The communities in the CDI program were required to select as volunteers members of the community whom they trust and who were able to read and write, reside in the community and more importantly be willing to volunteer their time. The volunteers at the end of their training and under the supervision of the health facility lifesaving interventions such as conducting parasitological diagnosis of malaria using Rapid Diagnosis test (RDTs) and provision of anti-malarial drugs (ACTs) to the door steps of those at risk. They treated the three conditions according to the national guidelines.
Not only did communities select their own volunteers, but over time engaged in self-monitoring of the program and oversight of the volunteers, ensuring that community members volunteered actually carried out the tasks they agreed to take on. Communities also designed their own reward systems for the volunteers.

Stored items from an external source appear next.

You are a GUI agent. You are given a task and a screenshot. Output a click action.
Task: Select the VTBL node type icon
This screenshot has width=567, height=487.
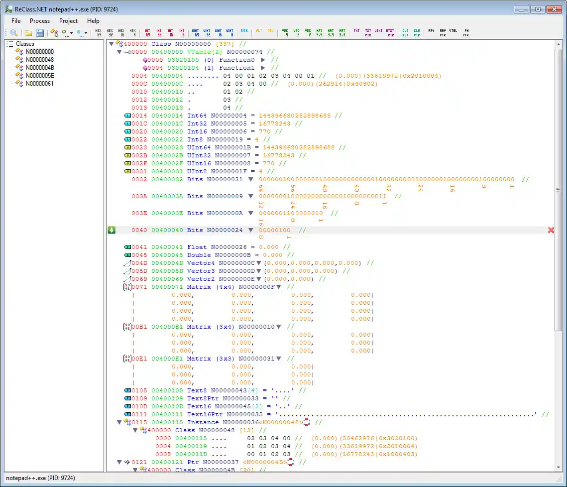[453, 31]
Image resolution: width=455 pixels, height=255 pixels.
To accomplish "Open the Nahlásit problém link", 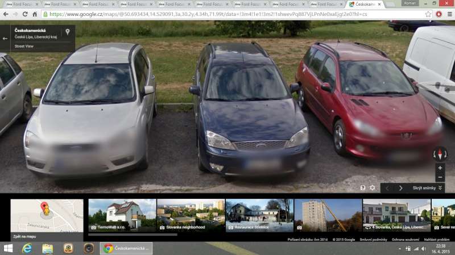I will click(437, 239).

Ekpuk Essien and Ekpuk Itiat are kindreds (clans) in rural Ndon Eyo and Ikot Annang communities in the Niger Delta region of Southern Nigeria. Ekpuk Essien has a total of 29 households with 294 population compared to Ekpuk Itiat with 33 households and total population of 381. Both communities base their livelihoods on farming.
Ekpuk Essien selected Mrs. Comfort John while Ekpuk Itiat selected Mrs. Aniefiok Udofat and Uduakobong Aniedi Ikpe as volunteers. All the volunteers were trained at the same time on iCCM. On returning from the training Comfort went from one house to another treating children with fever and encouraging mothers and care-givers to ensure their wards slept under insecticide treated nets.
Last December, Ekpuk Essien recognized and rewarded Comfort with cash and promised to give her some seedlings for the forth-coming farming season. These are efforts to encourage Comfort to continue with her resourcefulness to the community.
However, this cannot be said of the Ekpuk Itiat. When Uduakobong and Aniefiok returned from the training. Uduakobong travelled to Uyo the capital city, her colleague Aniefiok was waiting for her return before providing services. Uduakobong failed to return at the agreed time. Itiat community has waited for almost a month without the volunteers providing services and meanwhile the volunteers had collected monthly stipend, a monthly token the community agreed to contribute to support the volunteers.
Therefore, the community summoned them and imposed a fine of one goat for failing to provide services. With current challenges in the management and control of malaria funding, the emergence of community self-monitoring gives the hope of Sustaining Gains, Saving Lives that would lead to more Investment in Malaria.
Both of these villages demonstrated the importance of community self-monitoring of health programs. Health workers can provide technical supervision for CDI and iCCM efforts, but only the community can hold its members accountable for delivering the life saving services.